Volkswagen AG said its electric vehicles generate only 70% to 80% [1] of the profit margins of comparable gasoline-engine cars.
This gap in profitability highlights the financial struggle legacy automakers face as they transition to electric fleets while maintaining expensive internal combustion infrastructure. The disparity suggests that the cost of producing EVs remains significantly higher than traditional vehicles, impacting the bottom line during a critical industry shift.
Company officials, including the chief financial officer, said that parity in profit margins will not be reached until the introduction of the next-generation Scalable Systems Platform, or SSP, architecture in 2030 [2]. The company said this new architecture is the key to bringing EV production costs in line with those of internal combustion engine models [2].
Several factors contribute to the current margin deficit. Higher production costs for EVs remain a primary hurdle, alongside the necessity of developing the SSP platform [1]. Additionally, the company faces potential regulatory headwinds in Europe. Volkswagen risks a $1.7 billion [3] fine if it misses emissions targets set by the European Union [3].

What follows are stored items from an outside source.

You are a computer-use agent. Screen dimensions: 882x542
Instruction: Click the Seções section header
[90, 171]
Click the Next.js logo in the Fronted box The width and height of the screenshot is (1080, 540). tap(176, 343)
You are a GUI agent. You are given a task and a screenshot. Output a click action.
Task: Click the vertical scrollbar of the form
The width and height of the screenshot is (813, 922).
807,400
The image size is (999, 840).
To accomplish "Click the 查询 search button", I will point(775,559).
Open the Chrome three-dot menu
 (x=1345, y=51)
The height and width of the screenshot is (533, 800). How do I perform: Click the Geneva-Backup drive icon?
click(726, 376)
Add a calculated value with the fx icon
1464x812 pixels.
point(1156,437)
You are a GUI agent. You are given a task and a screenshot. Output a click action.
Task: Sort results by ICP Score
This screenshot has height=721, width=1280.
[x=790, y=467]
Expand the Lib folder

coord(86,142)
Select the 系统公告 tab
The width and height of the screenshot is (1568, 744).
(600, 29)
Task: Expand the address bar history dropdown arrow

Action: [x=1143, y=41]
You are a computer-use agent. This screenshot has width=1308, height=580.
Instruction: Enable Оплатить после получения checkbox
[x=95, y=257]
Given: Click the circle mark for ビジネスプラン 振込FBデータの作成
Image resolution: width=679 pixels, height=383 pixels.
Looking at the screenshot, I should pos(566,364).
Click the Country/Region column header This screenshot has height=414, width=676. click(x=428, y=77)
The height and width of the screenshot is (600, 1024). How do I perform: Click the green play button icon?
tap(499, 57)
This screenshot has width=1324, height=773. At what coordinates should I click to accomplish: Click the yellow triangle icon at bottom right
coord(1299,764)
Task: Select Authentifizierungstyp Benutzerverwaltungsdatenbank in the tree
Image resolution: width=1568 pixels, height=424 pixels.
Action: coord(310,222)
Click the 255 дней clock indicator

Because of these pressures, the company must balance the immediate need for high-margin gasoline car sales with the long-term strategic goal of electrification. The reliance on the 2030 timeline indicates that current EV models are viewed as transitional technology rather than fully optimized profit centers [2].
Until the SSP architecture is fully deployed, the company continues to navigate the financial friction of a dual-track production system. This means the company must sustain its legacy business to fund the development of the technology required to make EVs as profitable as the cars they are intended to replace [1].
“EV profit margins are 70% to 80% of comparable gasoline-car profit margins”
Volkswagen's admission reveals a significant 'profitability gap' that plagues the transition to green energy. By tying financial parity to a specific 2030 architecture, the company acknowledges that current EV platforms are inefficient to produce. This creates a strategic tension where the automaker must continue selling gasoline vehicles to subsidize the very technology meant to replace them, all while facing billions in potential regulatory penalties for failing to accelerate that transition.